Some theorists argue that people are approaching the limit of what can be athletically achieved and you can see their point, I mean you can’t physically expect a man to able to run the 100 meters in much less time than the 9.58 seconds set by Usain Bolt, not unless runners are suddenly allowed to attach jet packs to their backs anyway!
However, in saying that, world records are still being consistently broken, 9 were smashed in just the swimming pool in the first week of London 2012! This feat is even more amazing when you consider the fact that many of the records that were broken were set by swimmers who were wearing the now banned extra-buoyant swimsuits.
Discovery News’ Emily Sohn said: “When one athlete breaks a time barrier, the notion of what’s possible expands for the next.”
Experts say that the reason we continue to break sporting records is down to a number of different things. Part of this is down to technological improvements in training; regimes and methods like those we wrote about a little while ago, including cryotherapy chambers, CVAC Pods and RIPC. There have also been major advances in the equipment used by athletes like lighter bikes or rackets for example.
Another reason for these achievements is that a larger percentage of the population is getting involved in sport.

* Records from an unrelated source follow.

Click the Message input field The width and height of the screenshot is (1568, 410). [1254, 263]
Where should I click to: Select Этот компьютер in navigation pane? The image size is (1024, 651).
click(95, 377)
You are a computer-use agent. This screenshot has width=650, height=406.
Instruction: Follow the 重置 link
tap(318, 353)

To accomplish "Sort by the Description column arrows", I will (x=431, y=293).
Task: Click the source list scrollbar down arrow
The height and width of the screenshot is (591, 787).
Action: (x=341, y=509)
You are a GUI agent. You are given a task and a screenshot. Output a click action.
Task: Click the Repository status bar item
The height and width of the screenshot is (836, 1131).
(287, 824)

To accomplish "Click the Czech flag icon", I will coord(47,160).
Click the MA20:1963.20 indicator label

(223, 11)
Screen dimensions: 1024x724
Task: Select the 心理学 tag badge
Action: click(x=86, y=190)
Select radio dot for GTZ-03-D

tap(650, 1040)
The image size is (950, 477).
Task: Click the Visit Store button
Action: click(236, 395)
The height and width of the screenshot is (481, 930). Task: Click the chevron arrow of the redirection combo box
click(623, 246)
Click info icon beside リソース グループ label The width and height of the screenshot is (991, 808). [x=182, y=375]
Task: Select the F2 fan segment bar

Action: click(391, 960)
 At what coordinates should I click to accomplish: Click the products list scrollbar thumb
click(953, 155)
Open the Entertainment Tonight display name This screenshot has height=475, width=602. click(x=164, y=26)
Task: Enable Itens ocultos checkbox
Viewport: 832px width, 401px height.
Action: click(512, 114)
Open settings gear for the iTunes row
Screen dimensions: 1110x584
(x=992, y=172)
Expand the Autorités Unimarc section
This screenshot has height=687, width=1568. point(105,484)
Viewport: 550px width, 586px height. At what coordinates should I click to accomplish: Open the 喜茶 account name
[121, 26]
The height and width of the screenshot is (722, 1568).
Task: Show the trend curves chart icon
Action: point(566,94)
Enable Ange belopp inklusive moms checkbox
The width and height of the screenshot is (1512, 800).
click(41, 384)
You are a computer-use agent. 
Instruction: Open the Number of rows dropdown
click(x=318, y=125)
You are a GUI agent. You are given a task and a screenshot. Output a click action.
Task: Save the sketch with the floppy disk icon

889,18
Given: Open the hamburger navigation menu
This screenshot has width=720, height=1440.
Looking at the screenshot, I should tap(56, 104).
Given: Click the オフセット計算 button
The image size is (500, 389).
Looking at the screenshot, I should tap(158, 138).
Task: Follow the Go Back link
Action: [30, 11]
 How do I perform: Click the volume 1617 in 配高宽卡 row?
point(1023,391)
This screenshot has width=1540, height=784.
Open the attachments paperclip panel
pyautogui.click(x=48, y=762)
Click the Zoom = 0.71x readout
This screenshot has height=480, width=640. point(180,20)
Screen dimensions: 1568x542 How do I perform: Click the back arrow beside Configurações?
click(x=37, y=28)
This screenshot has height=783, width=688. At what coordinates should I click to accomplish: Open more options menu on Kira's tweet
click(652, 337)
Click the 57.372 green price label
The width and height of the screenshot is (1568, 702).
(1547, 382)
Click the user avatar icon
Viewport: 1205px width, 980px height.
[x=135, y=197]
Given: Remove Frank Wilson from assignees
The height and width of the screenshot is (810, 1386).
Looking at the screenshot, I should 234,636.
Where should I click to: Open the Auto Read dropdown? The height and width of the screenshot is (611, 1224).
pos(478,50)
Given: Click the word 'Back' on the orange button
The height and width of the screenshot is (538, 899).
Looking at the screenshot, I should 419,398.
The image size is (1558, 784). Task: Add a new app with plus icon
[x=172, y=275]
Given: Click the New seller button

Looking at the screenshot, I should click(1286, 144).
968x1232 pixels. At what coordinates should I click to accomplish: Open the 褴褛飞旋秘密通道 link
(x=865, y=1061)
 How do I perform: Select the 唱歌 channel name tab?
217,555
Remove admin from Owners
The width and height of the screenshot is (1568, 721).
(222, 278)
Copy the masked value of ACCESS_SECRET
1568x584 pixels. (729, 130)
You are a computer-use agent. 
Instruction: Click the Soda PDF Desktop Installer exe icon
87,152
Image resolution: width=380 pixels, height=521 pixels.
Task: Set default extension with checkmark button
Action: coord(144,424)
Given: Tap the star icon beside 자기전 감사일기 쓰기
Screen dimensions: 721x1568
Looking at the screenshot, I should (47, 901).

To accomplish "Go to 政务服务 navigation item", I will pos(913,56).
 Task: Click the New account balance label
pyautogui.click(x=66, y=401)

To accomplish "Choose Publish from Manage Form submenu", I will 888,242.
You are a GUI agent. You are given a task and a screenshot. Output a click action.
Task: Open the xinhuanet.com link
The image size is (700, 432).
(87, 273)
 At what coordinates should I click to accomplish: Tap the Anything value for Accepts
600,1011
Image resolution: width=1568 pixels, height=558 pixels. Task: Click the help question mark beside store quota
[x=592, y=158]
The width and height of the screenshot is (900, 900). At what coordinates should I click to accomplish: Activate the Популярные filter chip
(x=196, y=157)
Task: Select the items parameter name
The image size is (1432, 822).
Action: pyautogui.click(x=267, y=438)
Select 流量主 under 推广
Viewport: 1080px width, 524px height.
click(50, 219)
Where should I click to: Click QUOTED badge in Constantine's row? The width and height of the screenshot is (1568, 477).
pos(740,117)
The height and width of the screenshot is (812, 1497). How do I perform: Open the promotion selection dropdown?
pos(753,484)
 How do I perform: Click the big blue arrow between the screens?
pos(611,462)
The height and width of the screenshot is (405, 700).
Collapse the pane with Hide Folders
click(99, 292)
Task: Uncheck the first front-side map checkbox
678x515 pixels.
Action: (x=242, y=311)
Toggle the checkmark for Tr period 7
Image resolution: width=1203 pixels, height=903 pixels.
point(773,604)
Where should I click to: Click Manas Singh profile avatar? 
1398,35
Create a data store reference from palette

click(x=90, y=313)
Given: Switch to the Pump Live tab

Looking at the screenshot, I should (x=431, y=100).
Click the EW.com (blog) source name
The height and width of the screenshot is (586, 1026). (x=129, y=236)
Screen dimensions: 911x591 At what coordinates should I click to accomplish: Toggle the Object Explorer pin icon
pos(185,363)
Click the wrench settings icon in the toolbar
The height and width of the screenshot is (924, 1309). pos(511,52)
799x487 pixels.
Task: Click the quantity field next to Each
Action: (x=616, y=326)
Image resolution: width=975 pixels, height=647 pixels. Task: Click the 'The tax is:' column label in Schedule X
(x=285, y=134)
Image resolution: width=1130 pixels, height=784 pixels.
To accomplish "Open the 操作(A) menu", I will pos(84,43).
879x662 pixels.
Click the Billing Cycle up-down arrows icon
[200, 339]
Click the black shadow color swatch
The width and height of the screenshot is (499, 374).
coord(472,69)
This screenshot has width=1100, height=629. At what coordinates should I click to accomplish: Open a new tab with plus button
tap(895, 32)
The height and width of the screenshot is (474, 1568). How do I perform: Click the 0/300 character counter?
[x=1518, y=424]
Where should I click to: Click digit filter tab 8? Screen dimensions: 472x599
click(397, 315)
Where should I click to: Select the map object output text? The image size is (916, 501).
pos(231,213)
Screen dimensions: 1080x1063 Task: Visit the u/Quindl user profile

The increased television coverage that sporting events get these days as well as added exposure from new platforms like YouTube and other forms of social media, mean that more youngsters are getting involved.
It also appears that people are starting to train at a younger age and staying with their chosen sport for longer. More people taking part in a sport simply means that there is a bigger chance that those with innate natural talents will be discovered. Improved medicines and treatments means extended careers and in the past injuries that could have ended the career of a professional athlete can now be treated effectively.
According to Carl Foster, an exercise physiologist at the University of Wisconsin, the mind plays an important role when it comes to overcoming seemingly insurmountable records. He said: “There is almost certainly a species limit in terms of physical capabilities, and I suspect we might be in the range of that… But every time scientists say humans are not going to go any faster, they’ve been shown to be wrong. You can take that one to the bank.”
The increase in professional athletic opportunities is yet another factor in our improved performances. Not too long ago, you could really only make a professional career out of a few sports, like football and basketball. Now however, swimmers, gymnasts and other athletes can make a living out of their chosen sport. This means that they can put all their energy into training as opposed to trying to fit it in around a full-time job.
Over the last 75 years there have been dramatic improvements in almost every single sport, recently though, that progress has slowed down a little and that is what has led experts to state that we might have reached the pinnacle of our athletic abilities. Some of these experts have even come up with numbers that they think people can achieve.
Using calculations of power output, oxygen use, heart function and other factors, they have said that there could possibly be a 1.58 time for the marathon (a five minute improvement on the current record) and 9.48 seconds for the men’s 100m. But if athletes continue to smash records like they have been, then these calculations could yet prove to be beaten too!